* [EXERCISE]
Look below and pull out each line with the word "header".

* [EXTRACTED MATERIAL]
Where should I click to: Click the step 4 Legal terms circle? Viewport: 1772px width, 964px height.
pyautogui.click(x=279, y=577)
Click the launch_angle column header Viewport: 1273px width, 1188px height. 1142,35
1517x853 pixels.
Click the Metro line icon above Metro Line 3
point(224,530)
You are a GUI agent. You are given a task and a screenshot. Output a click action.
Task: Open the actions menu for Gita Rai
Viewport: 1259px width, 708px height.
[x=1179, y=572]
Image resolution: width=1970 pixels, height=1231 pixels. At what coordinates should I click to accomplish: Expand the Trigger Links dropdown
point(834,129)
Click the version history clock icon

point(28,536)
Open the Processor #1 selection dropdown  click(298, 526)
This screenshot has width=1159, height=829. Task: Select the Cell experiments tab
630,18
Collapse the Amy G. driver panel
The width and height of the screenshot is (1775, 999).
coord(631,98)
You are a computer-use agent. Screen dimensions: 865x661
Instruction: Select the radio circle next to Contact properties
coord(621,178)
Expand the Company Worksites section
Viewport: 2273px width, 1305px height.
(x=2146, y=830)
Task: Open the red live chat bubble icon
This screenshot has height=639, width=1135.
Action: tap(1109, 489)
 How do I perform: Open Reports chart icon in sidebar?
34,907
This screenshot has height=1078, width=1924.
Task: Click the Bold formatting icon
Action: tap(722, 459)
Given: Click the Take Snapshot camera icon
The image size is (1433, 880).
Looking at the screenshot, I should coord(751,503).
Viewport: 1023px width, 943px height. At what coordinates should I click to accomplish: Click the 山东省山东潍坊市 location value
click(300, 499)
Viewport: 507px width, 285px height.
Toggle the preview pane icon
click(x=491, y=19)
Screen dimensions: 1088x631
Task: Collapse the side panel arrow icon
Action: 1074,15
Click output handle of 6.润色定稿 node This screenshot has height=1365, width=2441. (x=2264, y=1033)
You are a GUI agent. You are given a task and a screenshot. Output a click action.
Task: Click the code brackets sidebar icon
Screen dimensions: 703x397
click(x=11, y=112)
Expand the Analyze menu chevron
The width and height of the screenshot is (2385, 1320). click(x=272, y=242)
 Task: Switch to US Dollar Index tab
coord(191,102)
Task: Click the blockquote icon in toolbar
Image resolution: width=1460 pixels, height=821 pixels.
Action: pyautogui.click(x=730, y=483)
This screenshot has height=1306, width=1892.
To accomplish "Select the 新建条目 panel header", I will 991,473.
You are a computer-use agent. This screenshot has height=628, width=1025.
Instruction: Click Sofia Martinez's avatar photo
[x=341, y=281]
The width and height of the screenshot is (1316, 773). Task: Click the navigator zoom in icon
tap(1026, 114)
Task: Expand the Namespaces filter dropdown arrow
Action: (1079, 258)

* [RESPONSE]
Click the launch_angle column header Viewport: 1273px width, 1188px height. 1142,35
To accomplish "Select the 新建条目 panel header", I will 991,473.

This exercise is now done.